> **Problem requirements**
Reproduce every one of the entries below word for word, line by line, with nothing changed.

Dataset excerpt
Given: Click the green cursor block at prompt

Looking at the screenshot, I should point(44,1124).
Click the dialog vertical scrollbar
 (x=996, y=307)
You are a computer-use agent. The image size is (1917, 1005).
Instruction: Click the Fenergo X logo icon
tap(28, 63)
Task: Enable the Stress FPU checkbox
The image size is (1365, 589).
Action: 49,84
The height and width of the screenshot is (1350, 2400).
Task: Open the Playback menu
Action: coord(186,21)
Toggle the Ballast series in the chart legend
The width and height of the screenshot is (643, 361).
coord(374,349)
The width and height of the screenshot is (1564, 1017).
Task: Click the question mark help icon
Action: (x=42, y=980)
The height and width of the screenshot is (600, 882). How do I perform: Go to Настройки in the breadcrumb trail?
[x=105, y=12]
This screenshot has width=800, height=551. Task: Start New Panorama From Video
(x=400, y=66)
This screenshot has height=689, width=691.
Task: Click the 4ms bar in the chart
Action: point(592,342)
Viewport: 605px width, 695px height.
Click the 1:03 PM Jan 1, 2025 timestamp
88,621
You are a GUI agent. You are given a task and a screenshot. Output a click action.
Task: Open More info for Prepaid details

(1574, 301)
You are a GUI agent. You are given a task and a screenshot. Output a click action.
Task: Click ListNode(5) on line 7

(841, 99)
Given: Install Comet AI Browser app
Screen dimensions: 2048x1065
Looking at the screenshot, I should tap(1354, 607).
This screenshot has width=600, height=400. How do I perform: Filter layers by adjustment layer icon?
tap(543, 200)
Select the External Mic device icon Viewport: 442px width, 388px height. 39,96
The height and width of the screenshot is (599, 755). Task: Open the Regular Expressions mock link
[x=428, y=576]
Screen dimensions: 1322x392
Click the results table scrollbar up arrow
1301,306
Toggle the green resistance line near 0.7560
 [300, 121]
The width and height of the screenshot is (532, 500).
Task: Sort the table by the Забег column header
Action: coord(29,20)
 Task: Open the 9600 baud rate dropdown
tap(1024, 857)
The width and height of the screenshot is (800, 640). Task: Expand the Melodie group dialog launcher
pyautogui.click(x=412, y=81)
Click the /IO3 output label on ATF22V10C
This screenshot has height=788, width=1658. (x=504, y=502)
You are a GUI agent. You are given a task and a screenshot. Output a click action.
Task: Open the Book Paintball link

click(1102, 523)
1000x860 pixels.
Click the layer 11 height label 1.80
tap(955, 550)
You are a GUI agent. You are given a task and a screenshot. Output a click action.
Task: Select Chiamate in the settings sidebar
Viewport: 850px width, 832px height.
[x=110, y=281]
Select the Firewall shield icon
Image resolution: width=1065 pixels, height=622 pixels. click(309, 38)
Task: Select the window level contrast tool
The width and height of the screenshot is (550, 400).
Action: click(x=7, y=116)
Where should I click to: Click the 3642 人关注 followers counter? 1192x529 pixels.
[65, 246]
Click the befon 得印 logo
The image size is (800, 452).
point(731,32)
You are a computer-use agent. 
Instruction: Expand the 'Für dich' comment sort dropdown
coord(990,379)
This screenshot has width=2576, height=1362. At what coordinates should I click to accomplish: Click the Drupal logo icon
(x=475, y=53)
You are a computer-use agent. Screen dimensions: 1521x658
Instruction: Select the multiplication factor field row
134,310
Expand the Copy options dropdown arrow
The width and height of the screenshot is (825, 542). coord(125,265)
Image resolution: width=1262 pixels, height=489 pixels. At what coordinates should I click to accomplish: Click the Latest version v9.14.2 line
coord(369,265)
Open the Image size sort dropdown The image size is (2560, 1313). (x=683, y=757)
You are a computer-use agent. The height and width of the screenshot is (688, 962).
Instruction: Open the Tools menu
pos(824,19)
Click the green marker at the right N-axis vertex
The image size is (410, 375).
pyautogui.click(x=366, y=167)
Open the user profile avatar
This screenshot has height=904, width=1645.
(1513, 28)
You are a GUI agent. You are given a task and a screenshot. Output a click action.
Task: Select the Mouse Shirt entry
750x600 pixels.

> **Right answer**
Given: Click the green cursor block at prompt

Looking at the screenshot, I should point(44,1124).
Click the dialog vertical scrollbar
 (x=996, y=307)
You are a computer-use agent. The image size is (1917, 1005).
Instruction: Click the Fenergo X logo icon
tap(28, 63)
Task: Enable the Stress FPU checkbox
The image size is (1365, 589).
Action: 49,84
The height and width of the screenshot is (1350, 2400).
Task: Open the Playback menu
Action: coord(186,21)
Toggle the Ballast series in the chart legend
The width and height of the screenshot is (643, 361).
coord(374,349)
The width and height of the screenshot is (1564, 1017).
Task: Click the question mark help icon
Action: (x=42, y=980)
The height and width of the screenshot is (600, 882). How do I perform: Go to Настройки in the breadcrumb trail?
[x=105, y=12]
This screenshot has width=800, height=551. Task: Start New Panorama From Video
(x=400, y=66)
This screenshot has height=689, width=691.
Task: Click the 4ms bar in the chart
Action: point(592,342)
Viewport: 605px width, 695px height.
Click the 1:03 PM Jan 1, 2025 timestamp
88,621
You are a GUI agent. You are given a task and a screenshot. Output a click action.
Task: Open More info for Prepaid details

(1574, 301)
You are a GUI agent. You are given a task and a screenshot. Output a click action.
Task: Click ListNode(5) on line 7

(841, 99)
Given: Install Comet AI Browser app
Screen dimensions: 2048x1065
Looking at the screenshot, I should tap(1354, 607).
This screenshot has width=600, height=400. How do I perform: Filter layers by adjustment layer icon?
tap(543, 200)
Select the External Mic device icon Viewport: 442px width, 388px height. 39,96
The height and width of the screenshot is (599, 755). Task: Open the Regular Expressions mock link
[x=428, y=576]
Screen dimensions: 1322x392
Click the results table scrollbar up arrow
1301,306
Toggle the green resistance line near 0.7560
 [300, 121]
The width and height of the screenshot is (532, 500).
Task: Sort the table by the Забег column header
Action: coord(29,20)
 Task: Open the 9600 baud rate dropdown
tap(1024, 857)
The width and height of the screenshot is (800, 640). Task: Expand the Melodie group dialog launcher
pyautogui.click(x=412, y=81)
Click the /IO3 output label on ATF22V10C
This screenshot has height=788, width=1658. (x=504, y=502)
You are a GUI agent. You are given a task and a screenshot. Output a click action.
Task: Open the Book Paintball link

click(1102, 523)
1000x860 pixels.
Click the layer 11 height label 1.80
tap(955, 550)
You are a GUI agent. You are given a task and a screenshot. Output a click action.
Task: Select Chiamate in the settings sidebar
Viewport: 850px width, 832px height.
[x=110, y=281]
Select the Firewall shield icon
Image resolution: width=1065 pixels, height=622 pixels. click(309, 38)
Task: Select the window level contrast tool
The width and height of the screenshot is (550, 400).
Action: click(x=7, y=116)
Where should I click to: Click the 3642 人关注 followers counter? 1192x529 pixels.
[65, 246]
Click the befon 得印 logo
The image size is (800, 452).
point(731,32)
You are a computer-use agent. 
Instruction: Expand the 'Für dich' comment sort dropdown
coord(990,379)
This screenshot has width=2576, height=1362. At what coordinates should I click to accomplish: Click the Drupal logo icon
(x=475, y=53)
You are a computer-use agent. Screen dimensions: 1521x658
Instruction: Select the multiplication factor field row
134,310
Expand the Copy options dropdown arrow
The width and height of the screenshot is (825, 542). coord(125,265)
Image resolution: width=1262 pixels, height=489 pixels. At what coordinates should I click to accomplish: Click the Latest version v9.14.2 line
coord(369,265)
Open the Image size sort dropdown The image size is (2560, 1313). (x=683, y=757)
You are a computer-use agent. The height and width of the screenshot is (688, 962).
Instruction: Open the Tools menu
pos(824,19)
Click the green marker at the right N-axis vertex
The image size is (410, 375).
pyautogui.click(x=366, y=167)
Open the user profile avatar
This screenshot has height=904, width=1645.
(1513, 28)
You are a GUI agent. You are given a task and a screenshot. Output a click action.
Task: Select the Mouse Shirt entry
750x600 pixels.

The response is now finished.